Já o Bolsa Família, programa de transferência de renda criado em 2003, atualmente atende a 14 milhões de famílias em situação de pobreza. Para receber, é preciso cumprir algumas regras, como manter as crianças na escola e vacinadas. O benefício básico é de R$ 89 por mês. Há outros três tipos, que variam de acordo com o número de crianças, adolescentes e gestantes existentes na família. Em 2018, os pagamentos do programa devem somar R$ 29 bilhões.

O EXTRA reuniu as principais propostas de Jair Bolsonaro (PSL) e Fernando Haddad (PT) para o salário mínimo e o Bolsa Família.

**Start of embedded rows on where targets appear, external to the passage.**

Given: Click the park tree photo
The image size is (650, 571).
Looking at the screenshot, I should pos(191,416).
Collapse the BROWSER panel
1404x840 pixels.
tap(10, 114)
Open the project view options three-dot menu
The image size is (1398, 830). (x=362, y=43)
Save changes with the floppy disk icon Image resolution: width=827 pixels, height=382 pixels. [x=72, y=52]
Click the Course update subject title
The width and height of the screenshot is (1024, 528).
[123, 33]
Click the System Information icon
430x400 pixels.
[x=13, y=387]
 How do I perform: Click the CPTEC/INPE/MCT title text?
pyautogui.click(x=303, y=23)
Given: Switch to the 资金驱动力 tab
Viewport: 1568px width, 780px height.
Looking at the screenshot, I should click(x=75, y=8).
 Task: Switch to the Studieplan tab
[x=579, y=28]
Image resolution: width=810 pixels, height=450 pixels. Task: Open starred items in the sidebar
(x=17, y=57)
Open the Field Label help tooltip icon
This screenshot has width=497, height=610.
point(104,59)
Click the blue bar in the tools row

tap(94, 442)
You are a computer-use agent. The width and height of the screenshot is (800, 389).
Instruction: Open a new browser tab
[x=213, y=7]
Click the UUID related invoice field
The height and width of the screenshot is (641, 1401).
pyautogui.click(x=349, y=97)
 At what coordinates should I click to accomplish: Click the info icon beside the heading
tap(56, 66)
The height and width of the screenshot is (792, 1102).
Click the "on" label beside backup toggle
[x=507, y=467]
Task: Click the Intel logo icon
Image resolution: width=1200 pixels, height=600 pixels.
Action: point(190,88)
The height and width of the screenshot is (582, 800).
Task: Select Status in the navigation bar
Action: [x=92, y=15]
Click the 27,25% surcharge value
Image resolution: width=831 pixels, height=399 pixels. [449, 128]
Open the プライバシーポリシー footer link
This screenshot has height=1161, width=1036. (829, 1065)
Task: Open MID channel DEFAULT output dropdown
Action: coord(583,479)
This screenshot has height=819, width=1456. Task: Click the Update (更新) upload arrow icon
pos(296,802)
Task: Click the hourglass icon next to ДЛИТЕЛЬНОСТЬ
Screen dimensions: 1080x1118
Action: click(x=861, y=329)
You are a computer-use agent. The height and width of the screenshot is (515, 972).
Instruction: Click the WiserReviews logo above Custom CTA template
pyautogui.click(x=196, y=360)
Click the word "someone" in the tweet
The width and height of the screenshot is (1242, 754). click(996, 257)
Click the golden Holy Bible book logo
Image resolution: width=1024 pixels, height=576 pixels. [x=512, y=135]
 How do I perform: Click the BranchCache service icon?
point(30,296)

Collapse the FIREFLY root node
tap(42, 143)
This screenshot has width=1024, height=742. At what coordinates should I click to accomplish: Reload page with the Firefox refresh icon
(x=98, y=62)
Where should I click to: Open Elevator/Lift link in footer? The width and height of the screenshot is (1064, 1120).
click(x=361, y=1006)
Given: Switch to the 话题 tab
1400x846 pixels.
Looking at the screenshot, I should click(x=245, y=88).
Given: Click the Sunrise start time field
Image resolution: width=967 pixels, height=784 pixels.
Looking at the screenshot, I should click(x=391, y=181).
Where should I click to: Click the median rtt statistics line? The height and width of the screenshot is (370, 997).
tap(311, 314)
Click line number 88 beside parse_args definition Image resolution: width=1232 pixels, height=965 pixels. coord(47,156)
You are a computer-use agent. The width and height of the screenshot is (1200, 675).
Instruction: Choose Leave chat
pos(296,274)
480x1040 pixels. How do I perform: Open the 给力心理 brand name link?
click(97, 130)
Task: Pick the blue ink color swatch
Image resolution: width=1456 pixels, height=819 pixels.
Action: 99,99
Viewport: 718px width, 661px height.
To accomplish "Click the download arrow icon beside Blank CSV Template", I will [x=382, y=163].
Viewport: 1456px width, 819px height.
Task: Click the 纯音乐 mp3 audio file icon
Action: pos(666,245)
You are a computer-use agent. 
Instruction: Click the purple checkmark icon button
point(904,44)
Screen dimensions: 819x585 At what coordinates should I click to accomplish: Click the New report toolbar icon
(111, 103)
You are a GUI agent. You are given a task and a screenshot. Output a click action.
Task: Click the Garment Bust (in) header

Alguns pontos constam dos programas de governo, que são enviados ao Tribunal Superior Eleitoral (TSE) no início da campanha, enquanto outros fazem parte de afirmações em discursos, entrevistas ou programas eleitorais de televisão dos candidatos.

Jair Bolsonaro (PSL)

O candidato à presidência Jair Bolsonaro (PSL) propôs o pagamento de 13º a beneficiários do Bolsa Família, e diz que o dinheiro virá do combate a fraudes, que, segundo o presidenciável, somam de R$ 7 bilhões a R$ 8 bilhões, embora o último relatório da Controladoria Geral da União (CGU) fale em ” pagamentos indevidos e prejuízo potencial de R$ 1,3 bilhão em 2 anos, com 346 mil famílias.”

Bolsonaro quer intensificar a fiscalização contra irregularidades no pagamento do programa e afirma que a retirada do benefício a quem não obedece aos critérios do programa irá possibilitar o pagamento do abono aos beneficiários restantes.

A proposta de pagar 13º para beneficiários do Bolsa Família, porém, não consta no programa de governo apresentada por Bolsonaro ao Tribunal Superior Eleitoral (TSE). O que o plano propõe é “modernização e aprimoramento” do programa social e do abono salarial “com vantagens para os beneficiários”, e instituição de uma “renda mínima” para todas as famílias com valor igual ou superior ao do Bolsa Família.

Questionado sobre a fórmula de reajuste do salário mínimo, em entrevista ao canal Globonews, ainda no primeiro turno, ele disse que o aumento do salário mínimo não pode ser superior ao reajuste dado ao salários dos aposentados. Ao responder a perguntas sobre se manteria ou não a fórmula atual de cálculo, o candidato disse que: “Se não tem uma nova proposta, mantém-se a que está está em vigor”.